LISTING:
========

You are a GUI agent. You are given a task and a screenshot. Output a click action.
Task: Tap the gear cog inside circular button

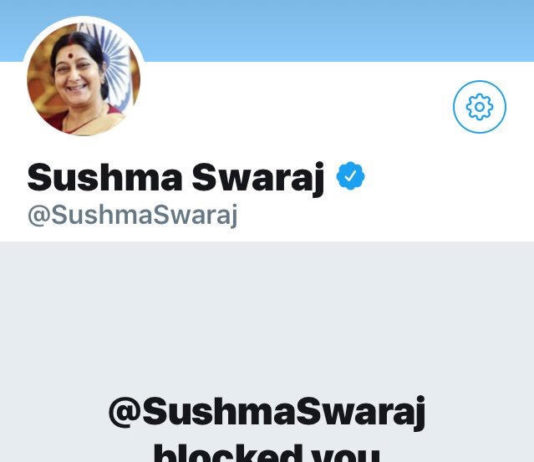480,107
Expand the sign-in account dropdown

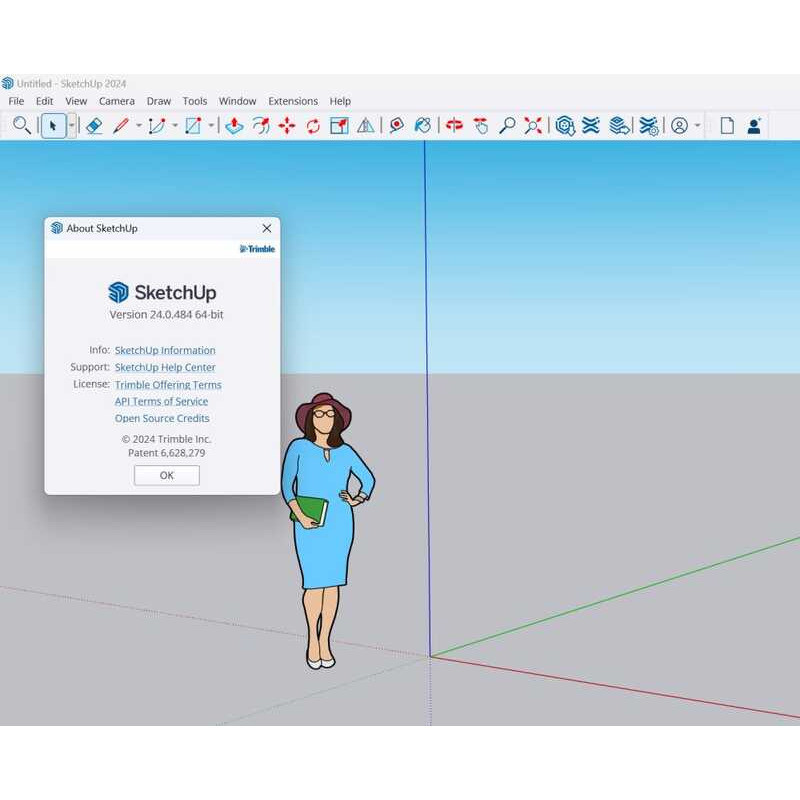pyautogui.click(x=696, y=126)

========

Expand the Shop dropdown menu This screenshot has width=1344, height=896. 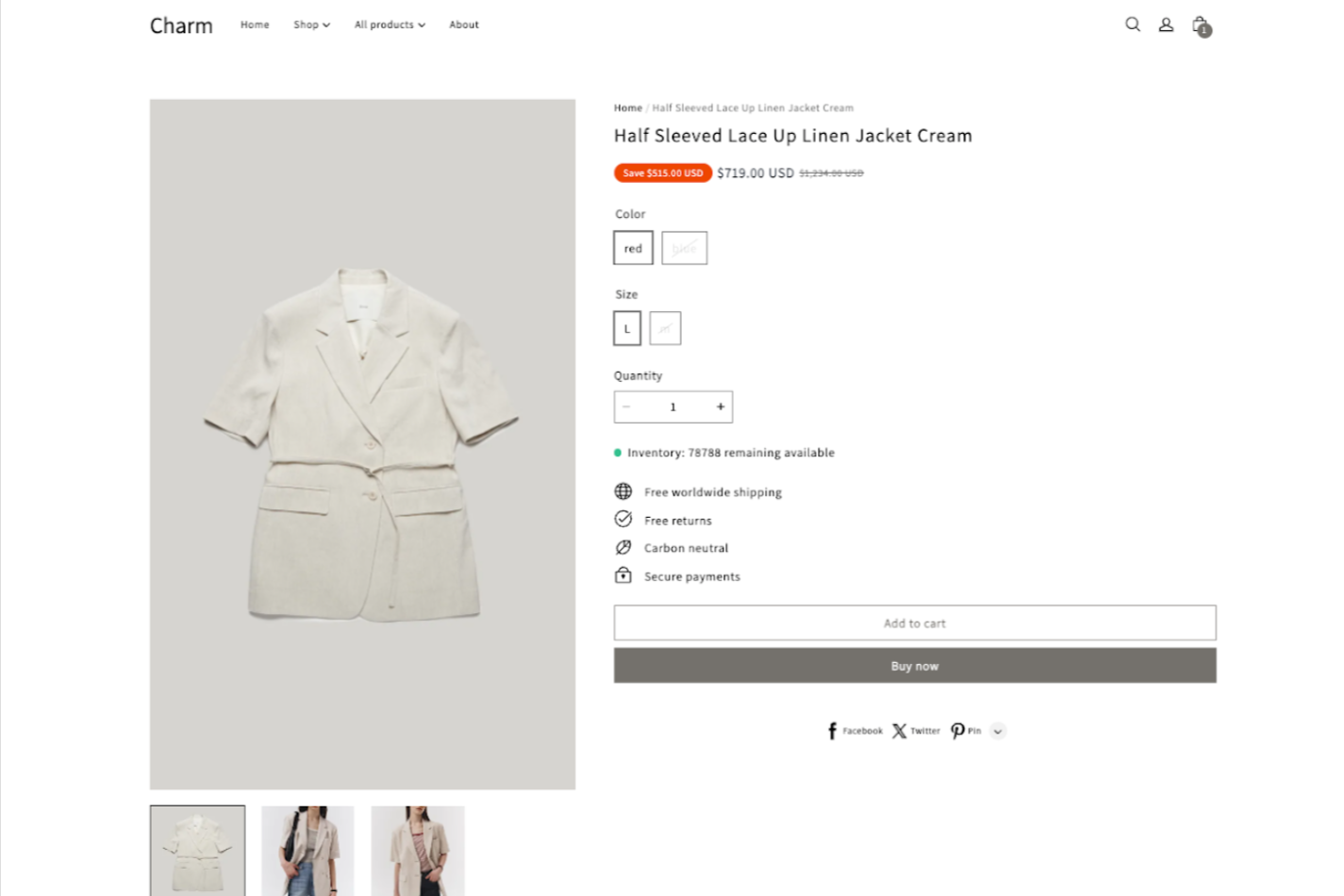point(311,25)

========

PROBLEM TO SOLVE: Render the records as a numbered list, starting at the line that contains "You are a GUI" and ending after the line that contains "pyautogui.click(x=696, y=126)". Skip blank lines and leave the pictures out.

RESULT:
1. You are a GUI agent. You are given a task and a screenshot. Output a click action.
2. Task: Tap the gear cog inside circular button
3. 480,107
4. Expand the sign-in account dropdown
5. pyautogui.click(x=696, y=126)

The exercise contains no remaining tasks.